Reproduce the records below exactly, leaving their images out.

▶ EXERCISE MATERIAL:
#####
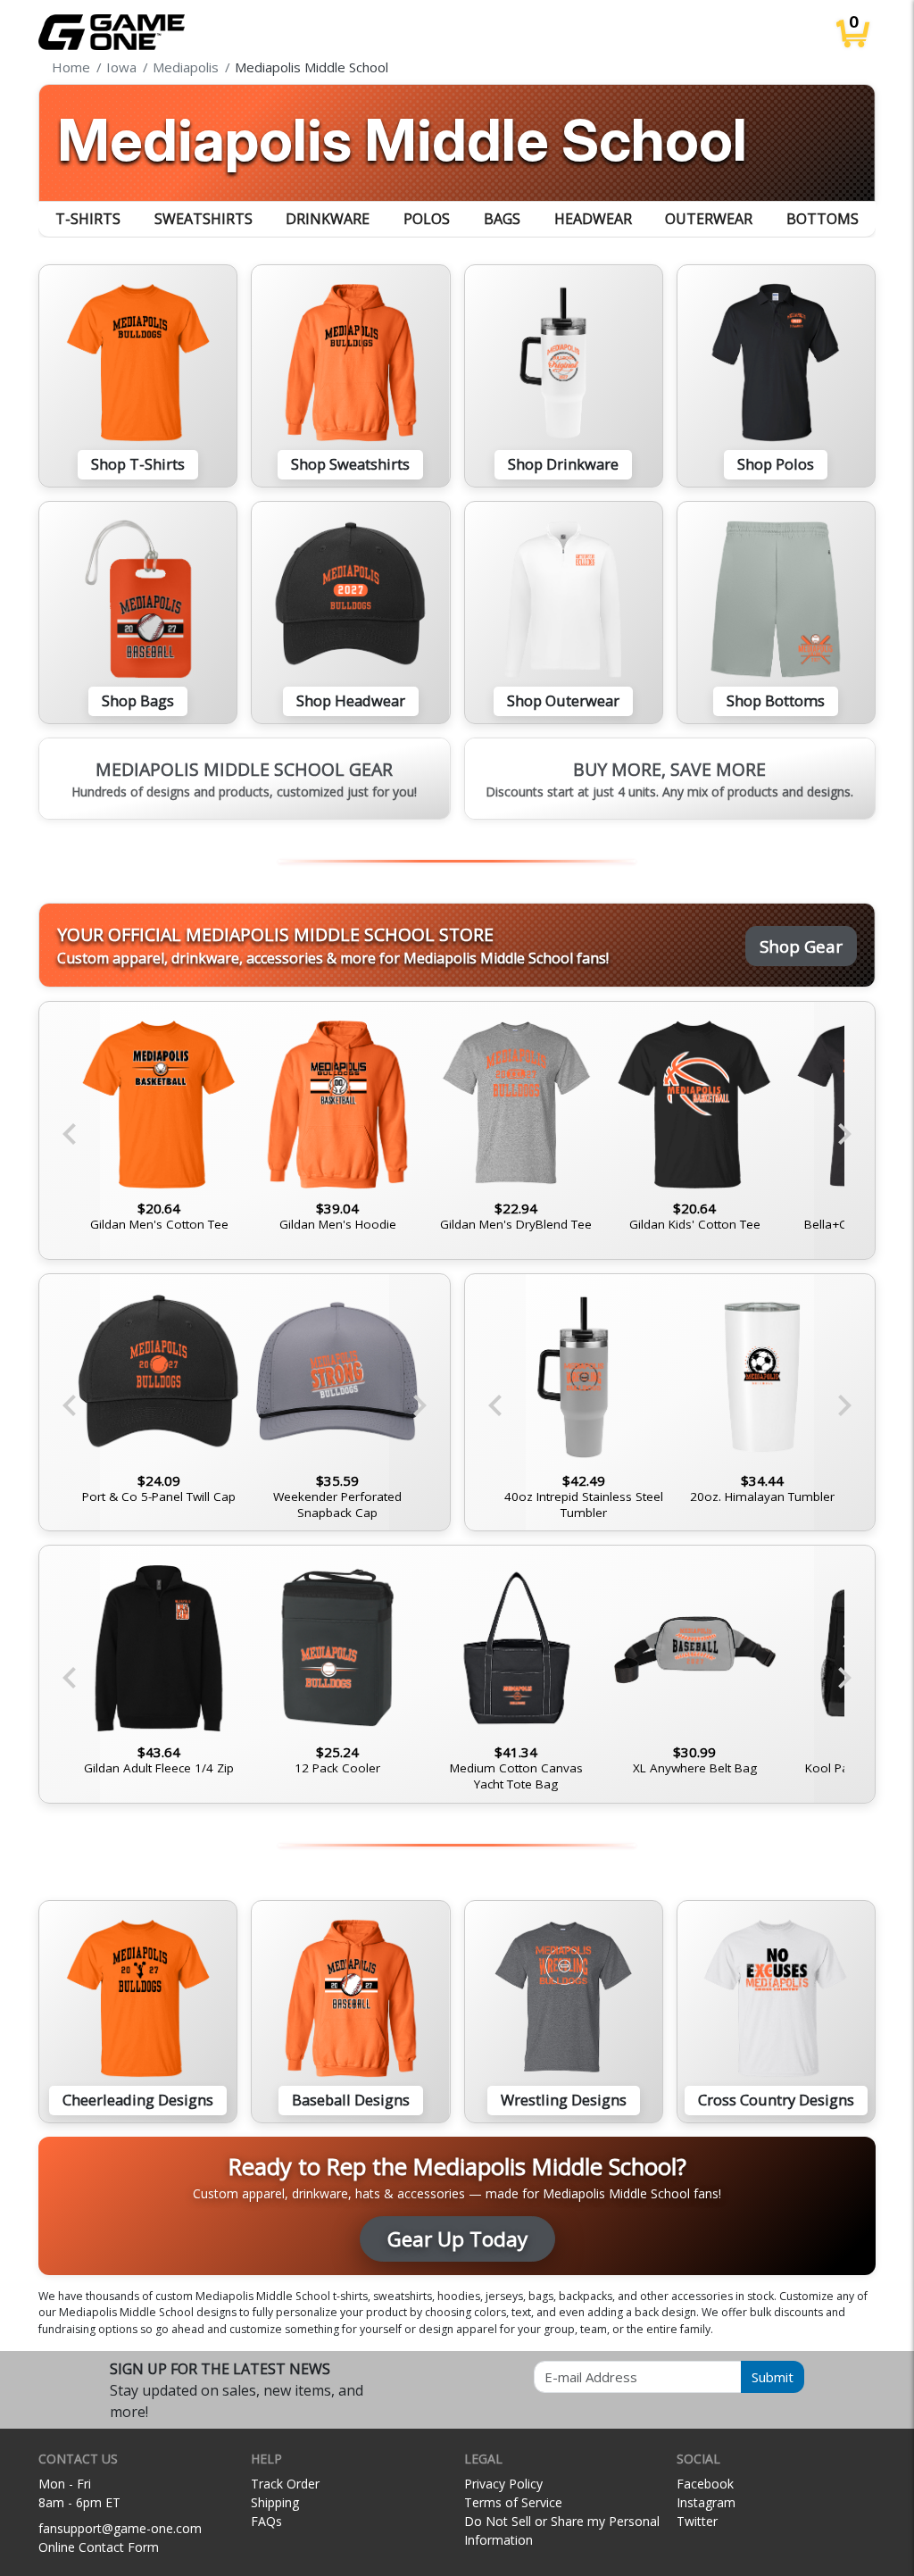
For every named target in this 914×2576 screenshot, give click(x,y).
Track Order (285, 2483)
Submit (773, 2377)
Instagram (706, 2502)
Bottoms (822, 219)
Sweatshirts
#####
▶ SOLUTION:
For every named target in this 914×2576 screenshot, give click(x,y).
Track Order (285, 2483)
Submit (773, 2377)
Instagram (706, 2502)
Bottoms (822, 219)
Sweatshirts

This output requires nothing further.